Caro carburanti, Ternullo (Fi): ”Aumento spaventoso prezzi non è giustificato dalla guerra, sanzioni contro chi specula”

“È sotto gli occhi di tutti e così non si può più andare avanti. Il costo del carburante è schizzato alle stelle ma non è giustificato dal conflitto bellico tra Russia e Ucraina. Perché? Semplice: i rifornimenti degli operatori commerciali sono stati fatti prima che la guerra scoppiasse e dunque, prima che il prezzo dei carburanti esplodesse verso l’alto. Pertanto siamo in presenza di una vera e propria truffa ai danni di famiglie e imprese.
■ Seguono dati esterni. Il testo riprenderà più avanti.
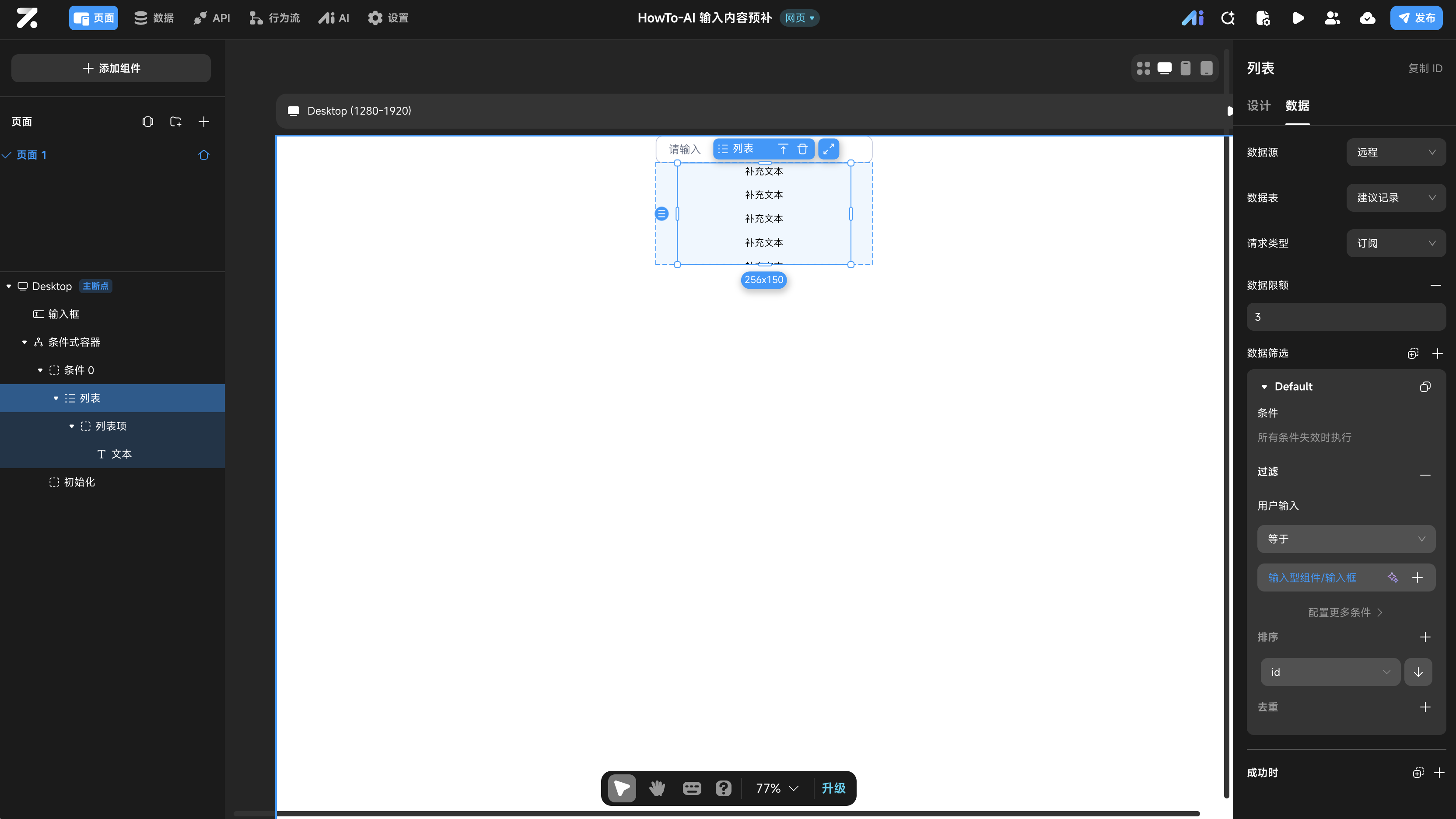The height and width of the screenshot is (819, 1456).
Task: Open the 行为流 menu in top navigation
Action: tap(275, 18)
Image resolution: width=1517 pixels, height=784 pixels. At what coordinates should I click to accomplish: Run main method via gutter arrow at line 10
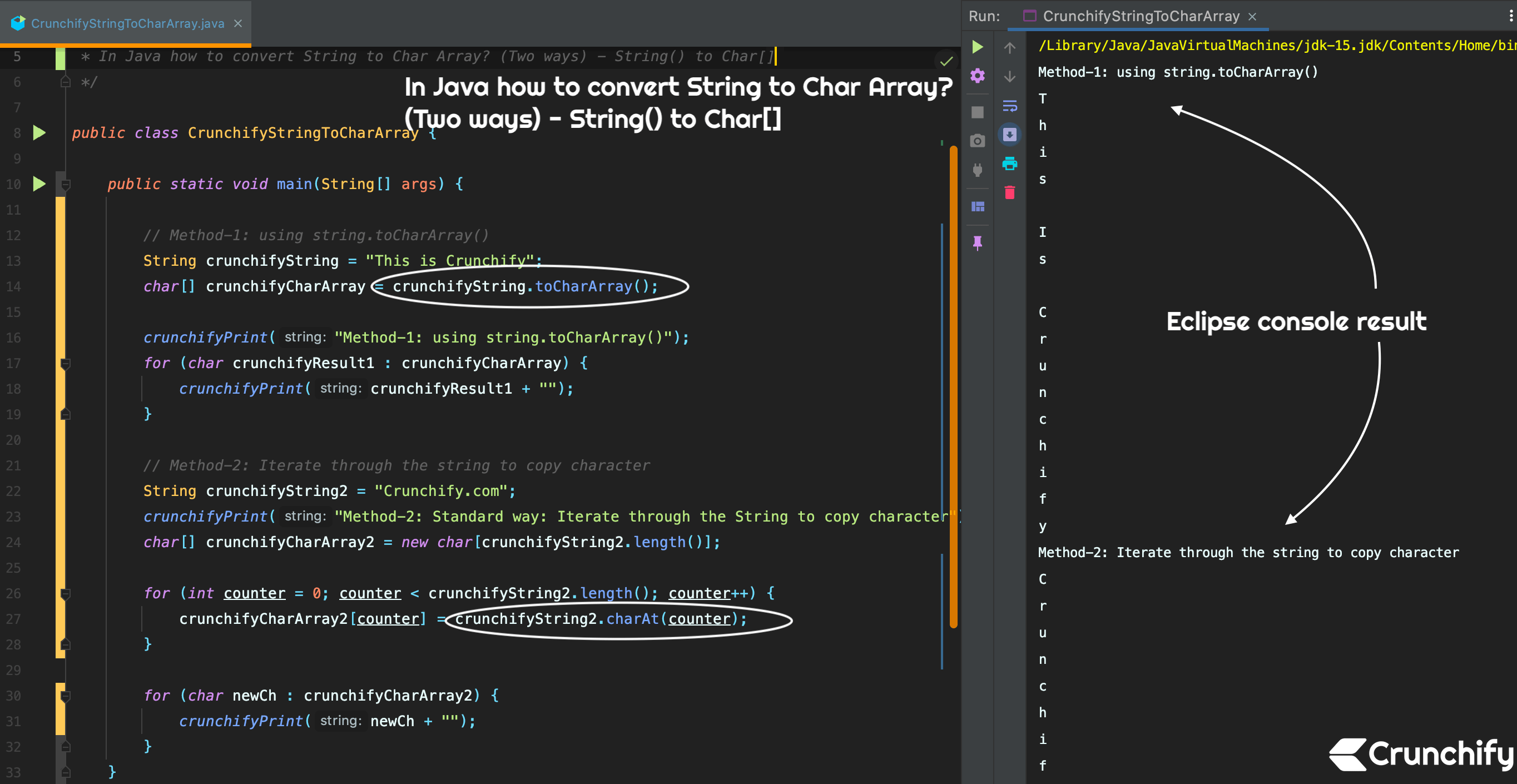39,184
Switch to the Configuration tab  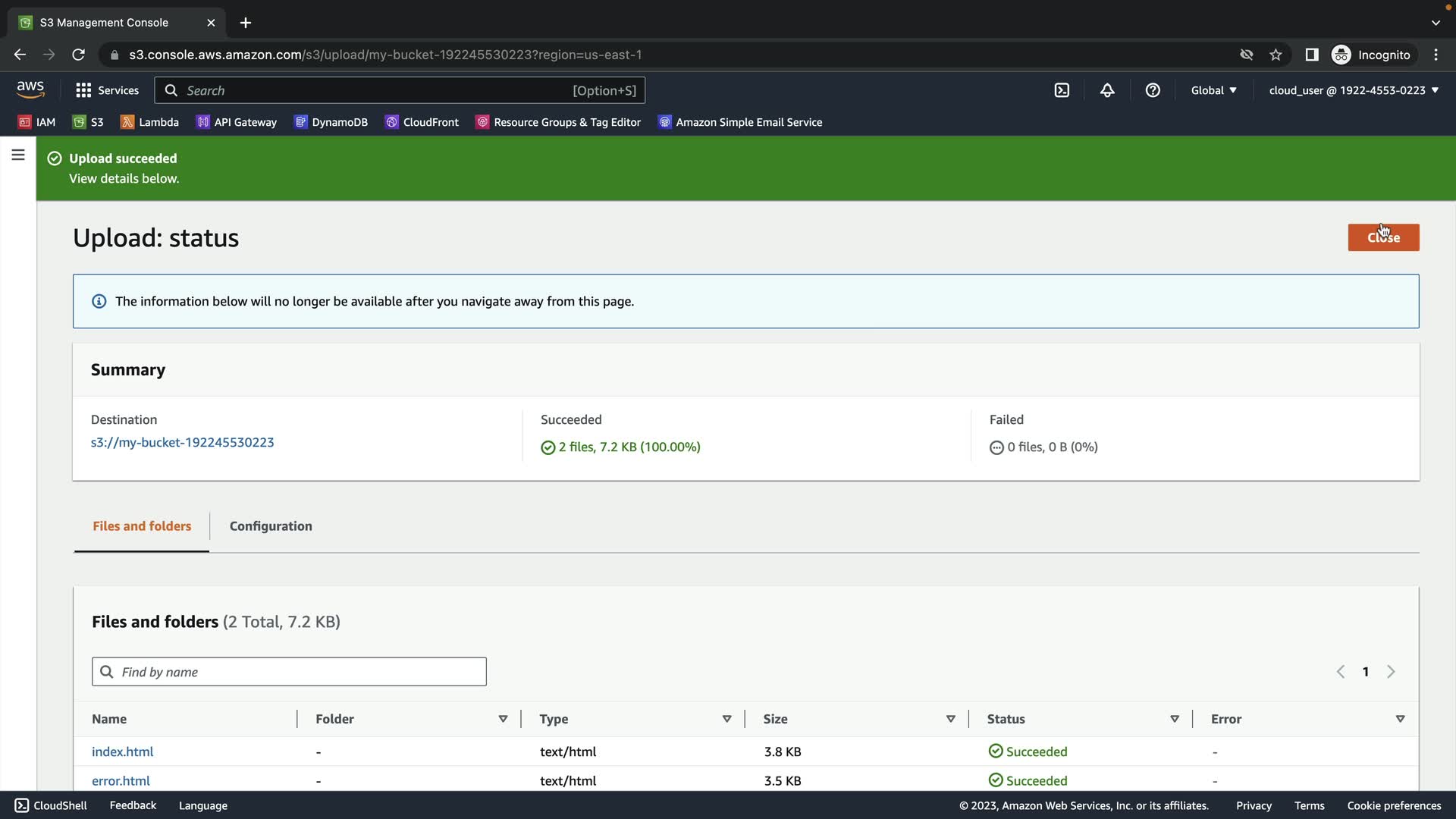tap(271, 526)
Ricordo che in questi giorni il costo della benzina ha sfondato il muro di 2,5 euro per litro. Concordo in tal senso con la posizione del ministro Cingolani, al quale ho chiesto nei giorni scorsi un incontro su tale urgente questione. Purtroppo non bastano soluzioni drastiche per il taglio di Iva e accise. Servono azioni decise e coraggiose contro le compagnie petrolifere che hanno speculato sulle difficoltà geopolitiche, mettendo le mani nelle tasche degli italiani”. Lo afferma in una nota la deputata regionale di Forza Italia, on. Daniela Ternullo.